Ahead of the shift in policy, economists have warned that the stamp duty rises will hit the housing market and make it harder for people to move.

Adam Corlett, the principal economist at the Resolution Foundation, warned that the stamp duty rises across the market would likely trigger a 4pc drop in transactions next year.

Mr Corlett said: “Stamp duty is a bad tax as it discourages mobility.”

Aneisha Beveridge, head of research at Hamptons, warned that the stamp duty rises will mean that nine in 10 movers will be hit by a stamp duty bill next year, up from just over half today.

Ms Beveridge said: “If the £125k nil-rate band had risen in line with national property prices since it was first introduced in 2006, it should be around £215,675 today to ensure that the majority of households can move tax-free.”

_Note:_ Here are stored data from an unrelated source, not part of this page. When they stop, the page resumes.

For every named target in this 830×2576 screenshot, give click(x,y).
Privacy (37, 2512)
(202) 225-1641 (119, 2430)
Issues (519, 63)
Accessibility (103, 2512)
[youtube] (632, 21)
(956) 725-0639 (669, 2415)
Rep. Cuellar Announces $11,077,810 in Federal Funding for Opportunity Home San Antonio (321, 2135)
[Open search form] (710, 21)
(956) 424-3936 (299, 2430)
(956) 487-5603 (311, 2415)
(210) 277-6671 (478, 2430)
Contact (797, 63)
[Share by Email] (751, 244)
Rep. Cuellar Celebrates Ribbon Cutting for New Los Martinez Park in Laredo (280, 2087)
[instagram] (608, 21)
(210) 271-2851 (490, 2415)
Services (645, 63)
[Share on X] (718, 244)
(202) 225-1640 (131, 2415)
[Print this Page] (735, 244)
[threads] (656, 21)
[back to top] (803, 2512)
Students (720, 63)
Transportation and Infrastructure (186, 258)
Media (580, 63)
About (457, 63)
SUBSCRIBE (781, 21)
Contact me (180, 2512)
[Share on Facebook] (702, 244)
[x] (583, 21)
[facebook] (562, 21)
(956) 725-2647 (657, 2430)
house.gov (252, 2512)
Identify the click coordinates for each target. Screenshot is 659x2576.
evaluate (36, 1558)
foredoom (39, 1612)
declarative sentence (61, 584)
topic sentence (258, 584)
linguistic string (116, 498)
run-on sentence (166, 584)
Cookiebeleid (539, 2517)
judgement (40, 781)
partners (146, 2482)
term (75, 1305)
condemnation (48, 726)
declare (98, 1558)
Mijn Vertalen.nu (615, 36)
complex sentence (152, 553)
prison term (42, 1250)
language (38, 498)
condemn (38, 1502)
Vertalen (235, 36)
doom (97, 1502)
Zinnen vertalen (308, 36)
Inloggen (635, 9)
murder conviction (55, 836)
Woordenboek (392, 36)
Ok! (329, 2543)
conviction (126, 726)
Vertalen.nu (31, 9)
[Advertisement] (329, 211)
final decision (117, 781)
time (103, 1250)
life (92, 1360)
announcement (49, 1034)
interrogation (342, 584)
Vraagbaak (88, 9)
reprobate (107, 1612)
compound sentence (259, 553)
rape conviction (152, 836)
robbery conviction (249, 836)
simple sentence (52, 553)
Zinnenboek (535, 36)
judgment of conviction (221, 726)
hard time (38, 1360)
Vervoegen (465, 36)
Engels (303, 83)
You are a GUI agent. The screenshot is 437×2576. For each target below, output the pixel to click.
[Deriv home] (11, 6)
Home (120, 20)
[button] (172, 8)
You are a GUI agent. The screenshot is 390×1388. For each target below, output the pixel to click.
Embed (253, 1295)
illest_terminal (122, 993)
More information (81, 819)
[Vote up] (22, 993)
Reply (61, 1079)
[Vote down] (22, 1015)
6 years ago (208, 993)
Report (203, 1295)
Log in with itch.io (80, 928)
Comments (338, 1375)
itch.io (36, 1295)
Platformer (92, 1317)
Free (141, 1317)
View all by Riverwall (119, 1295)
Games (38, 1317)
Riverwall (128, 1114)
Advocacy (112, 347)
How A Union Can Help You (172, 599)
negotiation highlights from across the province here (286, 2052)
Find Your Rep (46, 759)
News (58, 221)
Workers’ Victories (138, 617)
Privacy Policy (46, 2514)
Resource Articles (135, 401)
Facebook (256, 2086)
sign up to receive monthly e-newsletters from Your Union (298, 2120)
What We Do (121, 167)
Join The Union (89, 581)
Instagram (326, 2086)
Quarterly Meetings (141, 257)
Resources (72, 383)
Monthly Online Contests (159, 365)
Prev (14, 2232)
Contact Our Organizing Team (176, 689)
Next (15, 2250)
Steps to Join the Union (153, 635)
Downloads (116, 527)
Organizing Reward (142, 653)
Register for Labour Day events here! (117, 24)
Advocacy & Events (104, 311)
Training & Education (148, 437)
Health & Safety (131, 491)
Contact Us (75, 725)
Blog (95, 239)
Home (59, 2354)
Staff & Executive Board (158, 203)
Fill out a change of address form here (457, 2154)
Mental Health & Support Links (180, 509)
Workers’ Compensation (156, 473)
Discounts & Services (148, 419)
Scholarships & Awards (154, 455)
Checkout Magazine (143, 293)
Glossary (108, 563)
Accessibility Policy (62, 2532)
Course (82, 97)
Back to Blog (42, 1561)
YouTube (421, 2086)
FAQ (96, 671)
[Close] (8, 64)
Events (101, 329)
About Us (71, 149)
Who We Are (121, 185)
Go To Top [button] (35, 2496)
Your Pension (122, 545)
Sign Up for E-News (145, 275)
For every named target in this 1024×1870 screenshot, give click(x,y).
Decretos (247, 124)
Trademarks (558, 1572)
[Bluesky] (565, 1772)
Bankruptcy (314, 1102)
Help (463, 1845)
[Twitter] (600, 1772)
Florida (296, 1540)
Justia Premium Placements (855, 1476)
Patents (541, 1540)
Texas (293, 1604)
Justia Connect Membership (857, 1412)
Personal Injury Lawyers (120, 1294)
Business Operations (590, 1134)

A landlord purchasing a typical home in April will have to pay a record 4.8pc of the property price in tax, up from 4pc a month earlier.

A home-mover will have to pay 1.8pc of the property value in tax, up from 1pc if they had completed a month earlier.

Buyers in London and Southern England, where house prices are highest, have seen the biggest increases in their stamp duty bills because rates are far higher on more expensive homes. The tax is charged at 12pc on the value of a property above £1.5m.

Ms Beveridge said: “Tax rates for more expensive homes have been disproportionately hiked by successive governments over the last 20 years, dragging far more people into paying a bill.”

 A Treasury spokesman said: “We do not comment on speculation around tax changes outside of fiscal events.”